- **What you will do**: Among the lines below, copy each one in which "agent" appears.

Dataset entries:
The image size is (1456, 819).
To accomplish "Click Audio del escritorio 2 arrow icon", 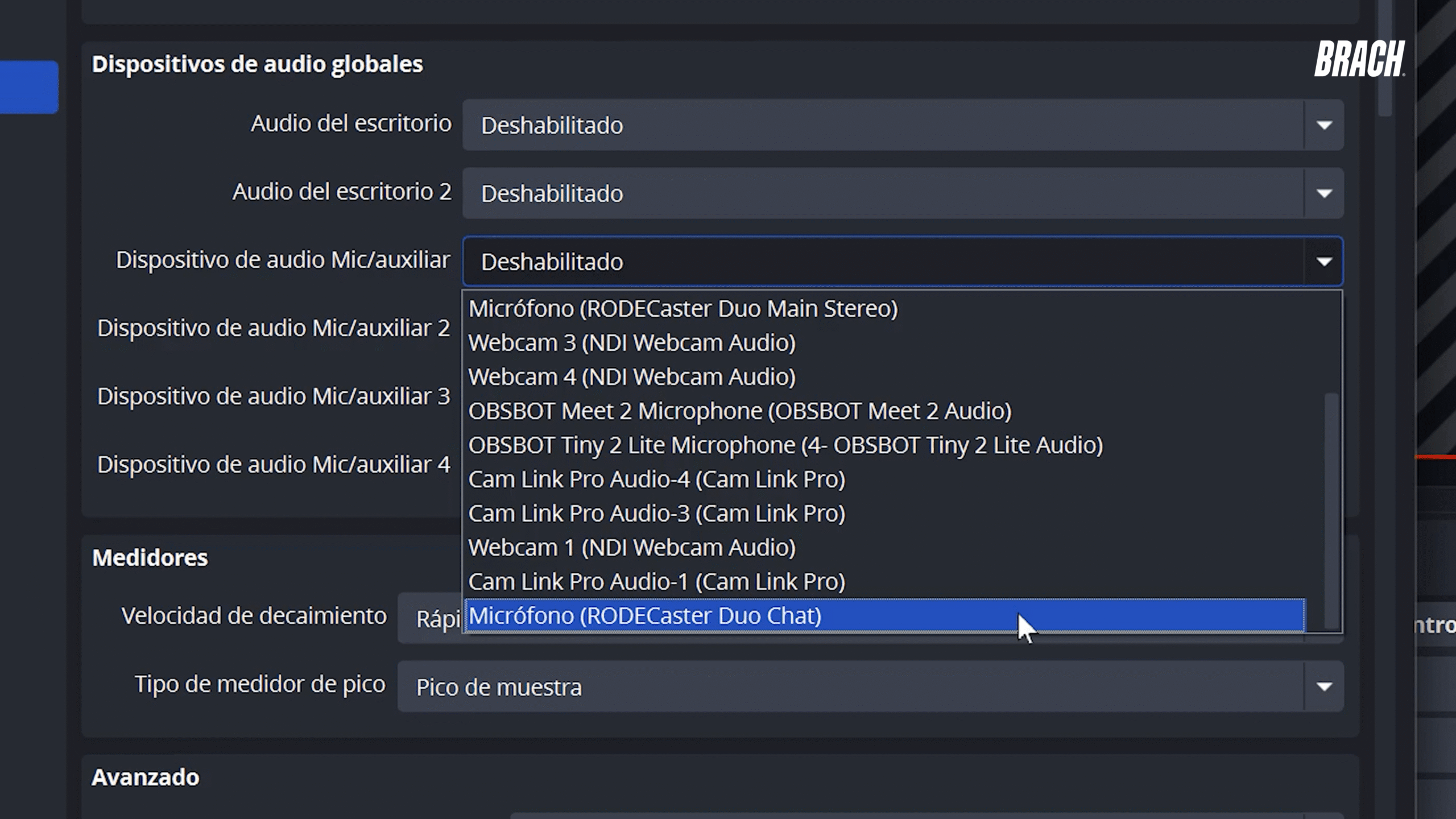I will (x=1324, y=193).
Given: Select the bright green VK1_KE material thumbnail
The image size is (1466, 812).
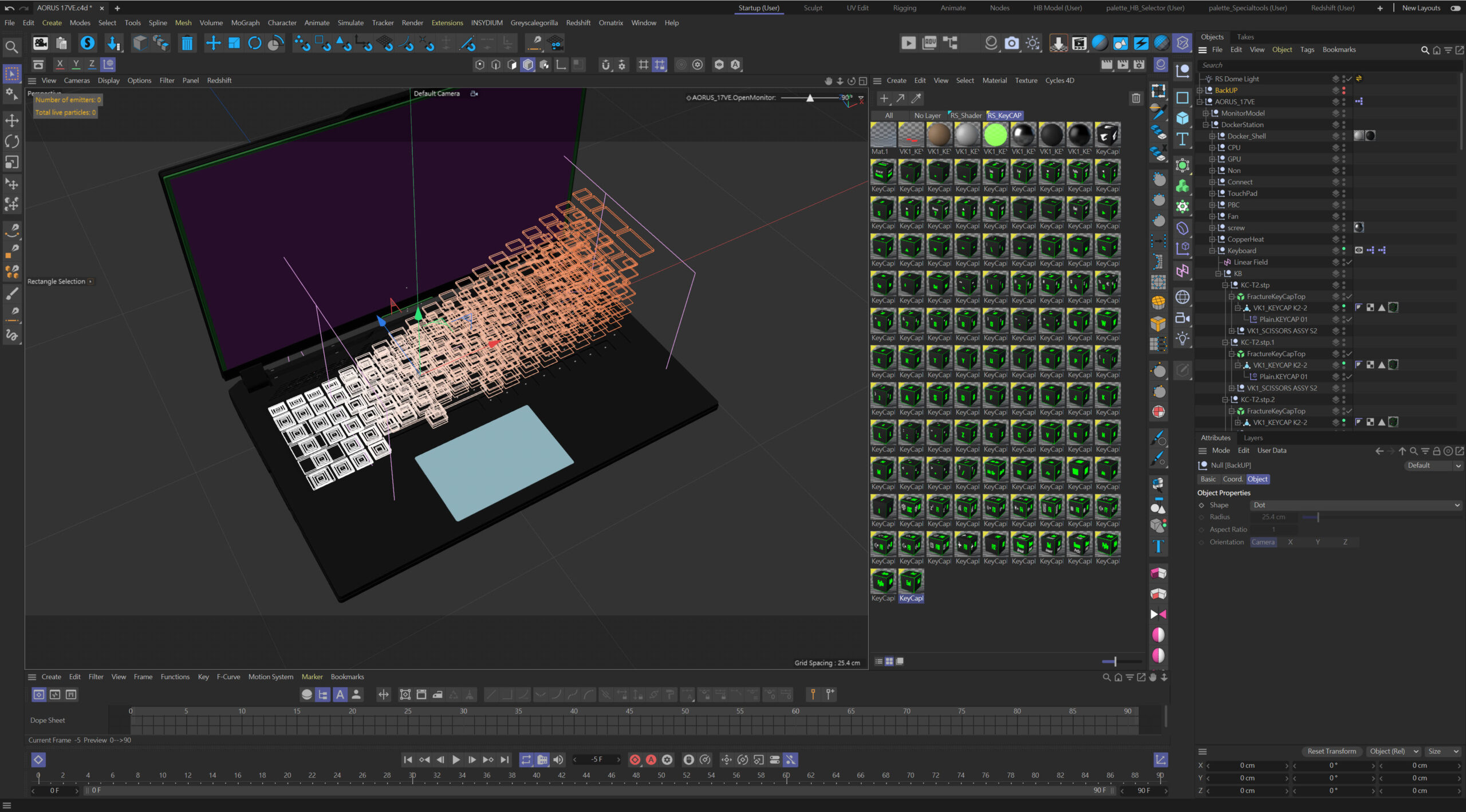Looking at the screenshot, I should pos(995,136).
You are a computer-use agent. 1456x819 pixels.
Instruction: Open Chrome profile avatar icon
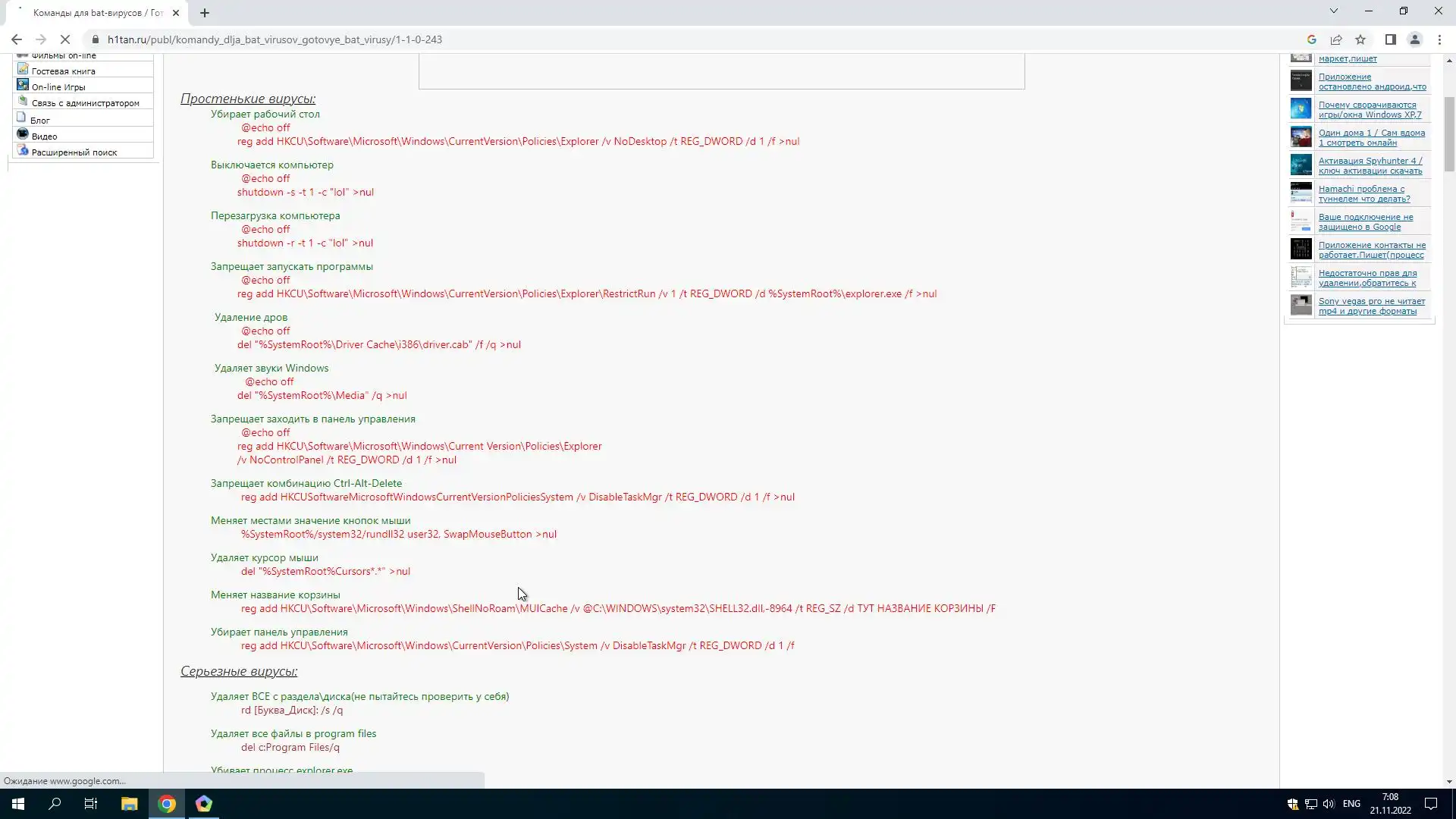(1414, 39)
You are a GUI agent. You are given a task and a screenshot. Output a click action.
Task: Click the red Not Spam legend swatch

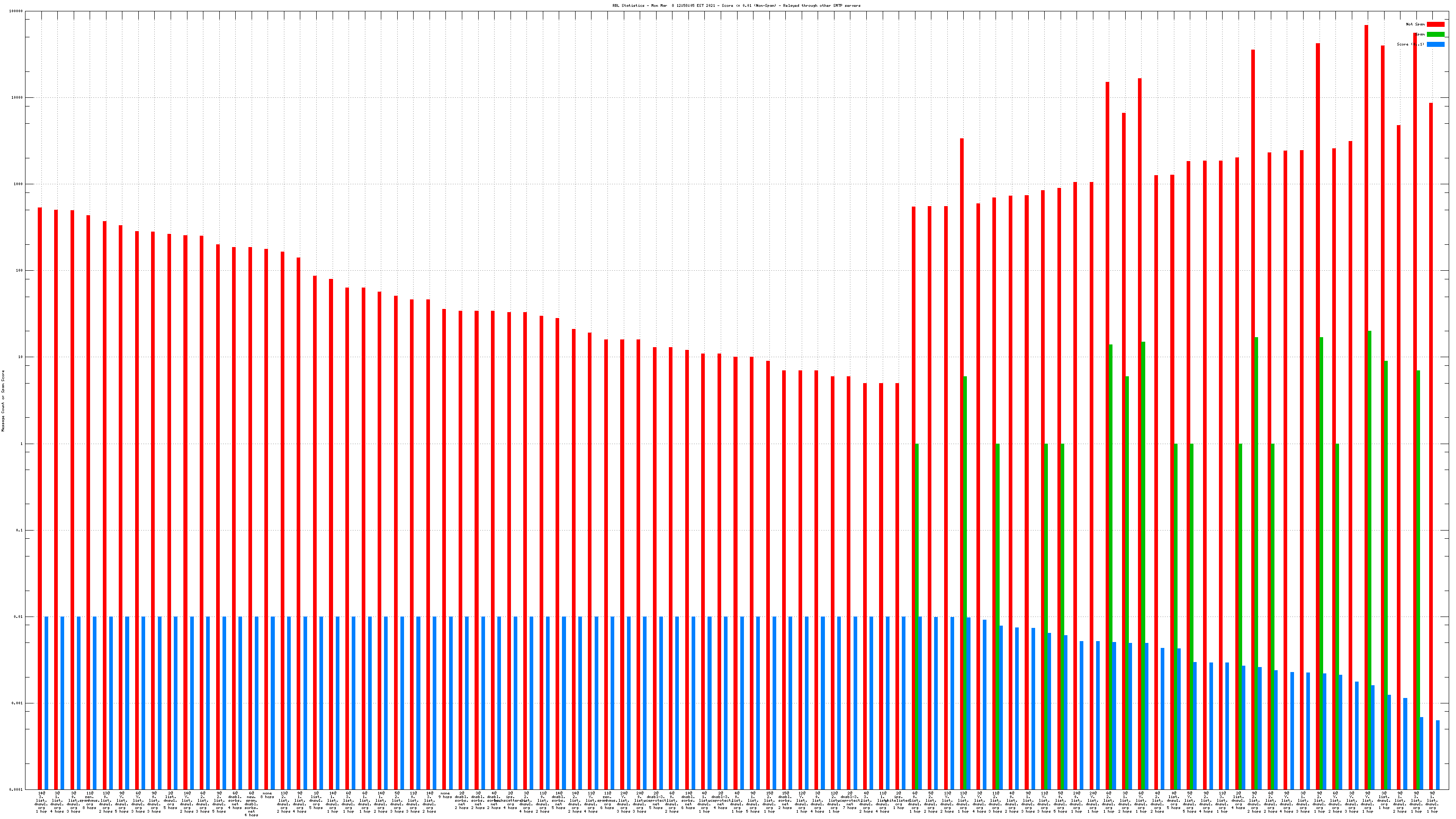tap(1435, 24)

- **Answer space**:
You are a computer-use agent. 1456x819 pixels.
You are a GUI agent. You are given a task and a screenshot. Output a click action.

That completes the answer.